== Text ==
From: Dominik Csapak <d.csapak@proxmox.com>
To: Proxmox Datacenter Manager development discussion
<pdm-devel@lists.proxmox.com>,
Lukas Wagner <l.wagner@proxmox.com>
Subject: Re: [pdm-devel] [RFC proxmox-datacenter-manager 1/2] server: add convenience helper to fetch results from many remote nodes in parallel
Date: Fri, 29 Aug 2025 10:57:49 +0200 [thread overview]
Message-ID: <5fca5c4c-cdbb-4cbf-b3a0-475f2d7f1f44@proxmox.com> (raw)
In-Reply-To: <20250828144247.298536-2-l.wagner@proxmox.com>
some minor comments inline, but looks good in general to me
On 8/28/25 4:42 PM, Lukas Wagner wrote:
> Implementing this over and over again is a lot of work; many parts of
> PDM need to fetch some kind of resource from all remotes and all nodes
> of these remotes.
>
> The general approach is the same as for remote task fetching (JoinSet
> and semaphores to control concurrency), it will be refactored in a later
> commit to use this new helper.
>
> Signed-off-by: Lukas Wagner <l.wagner@proxmox.com>
> ---
> server/src/lib.rs | 1 +
> server/src/parallel_fetcher.rs | 236 +++++++++++++++++++++++++++++++++
> 2 files changed, 237 insertions(+)
===
== Provided data ==
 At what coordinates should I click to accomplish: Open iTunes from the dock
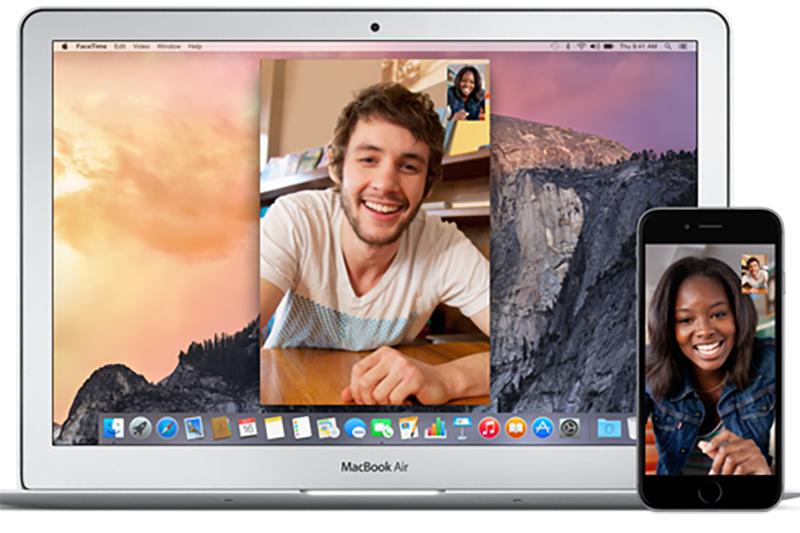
===
▶ **What is required**: Reproduce the entire email about the parallel fetch helper word for word. The lines are material of their own and have no connection to the email about the parallel fetch helper.

▶ **Reply**:
From: Dominik Csapak <d.csapak@proxmox.com>
To: Proxmox Datacenter Manager development discussion
<pdm-devel@lists.proxmox.com>,
Lukas Wagner <l.wagner@proxmox.com>
Subject: Re: [pdm-devel] [RFC proxmox-datacenter-manager 1/2] server: add convenience helper to fetch results from many remote nodes in parallel
Date: Fri, 29 Aug 2025 10:57:49 +0200 [thread overview]
Message-ID: <5fca5c4c-cdbb-4cbf-b3a0-475f2d7f1f44@proxmox.com> (raw)
In-Reply-To: <20250828144247.298536-2-l.wagner@proxmox.com>
some minor comments inline, but looks good in general to me
On 8/28/25 4:42 PM, Lukas Wagner wrote:
> Implementing this over and over again is a lot of work; many parts of
> PDM need to fetch some kind of resource from all remotes and all nodes
> of these remotes.
>
> The general approach is the same as for remote task fetching (JoinSet
> and semaphores to control concurrency), it will be refactored in a later
> commit to use this new helper.
>
> Signed-off-by: Lukas Wagner <l.wagner@proxmox.com>
> ---
> server/src/lib.rs | 1 +
> server/src/parallel_fetcher.rs | 236 +++++++++++++++++++++++++++++++++
> 2 files changed, 237 insertions(+)